JORDAN: You don't know that. We should have been working on this sooner, I agree with that. I would have preferred we passed this legislation much sooner which did reform our asylum laws in the proper way. And as I just said, 80 percent of the 100,000 folks coming to our southern border --

CUOMO: I'd like to see the numbers. I've seen different numbers about it. I think it's hard to know what is true and what isn't in one sample like that.

JORDAN: Two thousand a week, times 52 weeks, slightly over 100,000, Chris. I got that information today from ICE.

CUOMO: But I'm saying, how many are real versus not real versus --

JORDAN: They told me 80 percent.

CUOMO: -- agents that you have making judgments that may be right or wrong? I just think it gets more complicated.

JORDAN: Hard working agents on the coast -- on our southern border who are saying we need resources to do this right.

CUOMO: Well, there's no question that you need more resources. I'm not saying that you shouldn't do that. All I'm saying is this, you got Jeff Sessions saying, the bible says that, you know, this is order and just and fair, and that's great. God loves good process.

It's none of those things. It's not an orderly process. It's haphazard. It's not fair because you're taking families who are coming and presenting themselves for asylum and treating them like fence jumpers, a phrase you guys like. And I don't know why you just don't fix it.

JORDAN: And if they're truly a family, we want to keep them together. I am 100 percent with you.

CUOMO: Then why don't you fix the separation policy, Jim?

JORDAN: I'm 100 percent with you. But we got to fix all of this because again --

CUOMO: Even though you have an emergency.

JORDAN: -- that's we told the American people we were going to do it.

GIVEN INFORMATION.
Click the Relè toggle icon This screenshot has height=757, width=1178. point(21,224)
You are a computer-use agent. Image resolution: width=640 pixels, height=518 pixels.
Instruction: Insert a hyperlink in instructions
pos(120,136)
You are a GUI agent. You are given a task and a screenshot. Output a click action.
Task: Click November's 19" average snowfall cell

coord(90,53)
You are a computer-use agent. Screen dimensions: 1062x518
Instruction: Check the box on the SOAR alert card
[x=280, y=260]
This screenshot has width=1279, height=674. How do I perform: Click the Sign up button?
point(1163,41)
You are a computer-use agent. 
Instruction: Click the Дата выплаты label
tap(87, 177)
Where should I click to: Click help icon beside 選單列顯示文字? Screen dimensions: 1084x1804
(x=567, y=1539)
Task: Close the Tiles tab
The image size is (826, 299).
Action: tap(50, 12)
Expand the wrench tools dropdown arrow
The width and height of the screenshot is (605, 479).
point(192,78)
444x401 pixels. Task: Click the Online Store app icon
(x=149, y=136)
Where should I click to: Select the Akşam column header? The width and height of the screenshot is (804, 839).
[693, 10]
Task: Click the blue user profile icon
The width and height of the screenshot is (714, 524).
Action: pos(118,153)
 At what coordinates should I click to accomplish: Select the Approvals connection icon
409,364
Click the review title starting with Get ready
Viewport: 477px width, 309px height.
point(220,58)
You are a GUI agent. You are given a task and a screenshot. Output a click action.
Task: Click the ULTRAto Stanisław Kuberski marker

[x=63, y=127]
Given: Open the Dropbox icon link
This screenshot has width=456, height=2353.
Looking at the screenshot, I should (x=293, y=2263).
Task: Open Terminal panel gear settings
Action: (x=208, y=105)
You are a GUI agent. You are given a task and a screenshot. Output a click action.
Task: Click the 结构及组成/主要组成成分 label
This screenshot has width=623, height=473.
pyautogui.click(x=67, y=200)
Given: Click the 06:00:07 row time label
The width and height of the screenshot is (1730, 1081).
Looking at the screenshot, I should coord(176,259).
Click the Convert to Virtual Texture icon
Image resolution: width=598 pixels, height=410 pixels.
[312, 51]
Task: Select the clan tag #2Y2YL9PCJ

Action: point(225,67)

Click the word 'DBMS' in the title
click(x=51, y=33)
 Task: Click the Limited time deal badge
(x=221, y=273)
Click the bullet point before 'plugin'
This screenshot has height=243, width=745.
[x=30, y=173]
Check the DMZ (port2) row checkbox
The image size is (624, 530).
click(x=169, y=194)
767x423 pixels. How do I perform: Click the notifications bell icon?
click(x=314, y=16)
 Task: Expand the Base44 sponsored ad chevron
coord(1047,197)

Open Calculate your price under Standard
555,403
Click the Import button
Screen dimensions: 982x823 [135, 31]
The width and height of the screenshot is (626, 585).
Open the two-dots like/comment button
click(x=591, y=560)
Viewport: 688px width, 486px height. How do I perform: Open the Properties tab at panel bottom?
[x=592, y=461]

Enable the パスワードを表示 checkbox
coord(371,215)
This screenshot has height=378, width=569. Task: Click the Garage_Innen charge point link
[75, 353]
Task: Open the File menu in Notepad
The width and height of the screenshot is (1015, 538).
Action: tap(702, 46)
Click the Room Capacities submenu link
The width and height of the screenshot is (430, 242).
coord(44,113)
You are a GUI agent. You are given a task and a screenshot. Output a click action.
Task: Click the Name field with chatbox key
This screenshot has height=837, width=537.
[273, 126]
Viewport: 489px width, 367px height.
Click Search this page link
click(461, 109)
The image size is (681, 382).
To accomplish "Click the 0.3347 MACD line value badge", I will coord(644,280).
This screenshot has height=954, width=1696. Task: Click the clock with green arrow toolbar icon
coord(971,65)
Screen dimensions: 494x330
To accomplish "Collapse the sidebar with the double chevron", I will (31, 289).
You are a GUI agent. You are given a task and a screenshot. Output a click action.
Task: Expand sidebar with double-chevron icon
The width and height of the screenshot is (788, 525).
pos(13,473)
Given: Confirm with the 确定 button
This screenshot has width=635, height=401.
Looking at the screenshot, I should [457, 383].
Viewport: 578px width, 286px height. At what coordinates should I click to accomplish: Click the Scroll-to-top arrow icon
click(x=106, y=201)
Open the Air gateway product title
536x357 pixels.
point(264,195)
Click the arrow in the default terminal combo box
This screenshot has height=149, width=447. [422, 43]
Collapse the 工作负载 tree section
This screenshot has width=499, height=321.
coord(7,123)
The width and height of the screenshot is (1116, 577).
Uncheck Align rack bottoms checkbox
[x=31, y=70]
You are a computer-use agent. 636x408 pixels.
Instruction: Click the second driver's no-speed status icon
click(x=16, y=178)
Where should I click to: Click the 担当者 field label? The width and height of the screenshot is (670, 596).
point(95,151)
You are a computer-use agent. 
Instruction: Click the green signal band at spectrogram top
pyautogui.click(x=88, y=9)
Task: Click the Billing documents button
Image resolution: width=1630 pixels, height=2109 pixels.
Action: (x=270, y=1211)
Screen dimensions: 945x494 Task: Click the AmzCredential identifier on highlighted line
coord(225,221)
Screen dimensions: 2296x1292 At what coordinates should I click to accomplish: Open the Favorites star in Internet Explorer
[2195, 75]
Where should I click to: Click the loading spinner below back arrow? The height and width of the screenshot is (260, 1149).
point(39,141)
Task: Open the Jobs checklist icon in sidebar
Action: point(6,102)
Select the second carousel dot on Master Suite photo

SET TASK A. In the transcript, where does Jordan say he got his information about border crossings?
SET TASK B. List every distinct number Jordan mentions in the transcript, each one only once.
SET TASK C. According to the transcript, why does Cuomo say the process is not fair?
The records aren't needed for any of this.

COMPLETE OUTPUT A. He says he got it that day from ICE.

COMPLETE OUTPUT B. 80 percent, 100,000, two thousand a week, 52 weeks, 100 percent

COMPLETE OUTPUT C. He says it's unfair because families who come and present themselves for asylum are treated like fence jumpers.